» **INSTRUCTIONS TO FOLLOW**: Please print the records below exactly as they are.

────

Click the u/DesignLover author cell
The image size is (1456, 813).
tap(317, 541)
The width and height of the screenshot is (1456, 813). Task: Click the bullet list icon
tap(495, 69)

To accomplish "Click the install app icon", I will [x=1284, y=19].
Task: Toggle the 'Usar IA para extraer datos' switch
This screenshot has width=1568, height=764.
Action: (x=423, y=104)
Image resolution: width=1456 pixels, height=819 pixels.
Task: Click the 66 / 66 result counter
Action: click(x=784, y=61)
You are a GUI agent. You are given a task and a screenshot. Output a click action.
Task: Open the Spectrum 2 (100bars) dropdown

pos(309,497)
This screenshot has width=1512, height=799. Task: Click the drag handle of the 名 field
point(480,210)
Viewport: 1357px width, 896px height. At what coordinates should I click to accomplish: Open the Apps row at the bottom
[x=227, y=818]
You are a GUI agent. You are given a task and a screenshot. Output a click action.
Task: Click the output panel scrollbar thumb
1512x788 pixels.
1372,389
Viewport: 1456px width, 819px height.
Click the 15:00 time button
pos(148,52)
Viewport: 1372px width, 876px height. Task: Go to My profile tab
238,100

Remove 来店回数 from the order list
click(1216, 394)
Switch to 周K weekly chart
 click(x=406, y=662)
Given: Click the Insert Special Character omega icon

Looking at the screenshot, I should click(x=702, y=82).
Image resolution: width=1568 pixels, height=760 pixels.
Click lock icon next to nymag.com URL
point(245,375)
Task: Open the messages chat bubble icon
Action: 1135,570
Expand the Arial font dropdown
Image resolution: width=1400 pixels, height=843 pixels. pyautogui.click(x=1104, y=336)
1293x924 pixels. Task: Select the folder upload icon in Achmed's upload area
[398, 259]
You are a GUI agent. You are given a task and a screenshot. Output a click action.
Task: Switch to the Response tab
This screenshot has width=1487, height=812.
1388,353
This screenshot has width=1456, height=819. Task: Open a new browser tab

────

» **RESPONSE TO THIS EXERCISE**:
Click the u/DesignLover author cell
The image size is (1456, 813).
tap(317, 541)
The width and height of the screenshot is (1456, 813). Task: Click the bullet list icon
tap(495, 69)

To accomplish "Click the install app icon", I will [x=1284, y=19].
Task: Toggle the 'Usar IA para extraer datos' switch
This screenshot has width=1568, height=764.
Action: (x=423, y=104)
Image resolution: width=1456 pixels, height=819 pixels.
Task: Click the 66 / 66 result counter
Action: click(x=784, y=61)
You are a GUI agent. You are given a task and a screenshot. Output a click action.
Task: Open the Spectrum 2 (100bars) dropdown

pos(309,497)
This screenshot has width=1512, height=799. Task: Click the drag handle of the 名 field
point(480,210)
Viewport: 1357px width, 896px height. At what coordinates should I click to accomplish: Open the Apps row at the bottom
[x=227, y=818]
You are a GUI agent. You are given a task and a screenshot. Output a click action.
Task: Click the output panel scrollbar thumb
1512x788 pixels.
1372,389
Viewport: 1456px width, 819px height.
Click the 15:00 time button
pos(148,52)
Viewport: 1372px width, 876px height. Task: Go to My profile tab
238,100

Remove 来店回数 from the order list
click(1216, 394)
Switch to 周K weekly chart
 click(x=406, y=662)
Given: Click the Insert Special Character omega icon

Looking at the screenshot, I should click(x=702, y=82).
Image resolution: width=1568 pixels, height=760 pixels.
Click lock icon next to nymag.com URL
point(245,375)
Task: Open the messages chat bubble icon
Action: 1135,570
Expand the Arial font dropdown
Image resolution: width=1400 pixels, height=843 pixels. pyautogui.click(x=1104, y=336)
1293x924 pixels. Task: Select the folder upload icon in Achmed's upload area
[398, 259]
You are a GUI agent. You are given a task and a screenshot. Output a click action.
Task: Switch to the Response tab
This screenshot has width=1487, height=812.
1388,353
This screenshot has width=1456, height=819. Task: Open a new browser tab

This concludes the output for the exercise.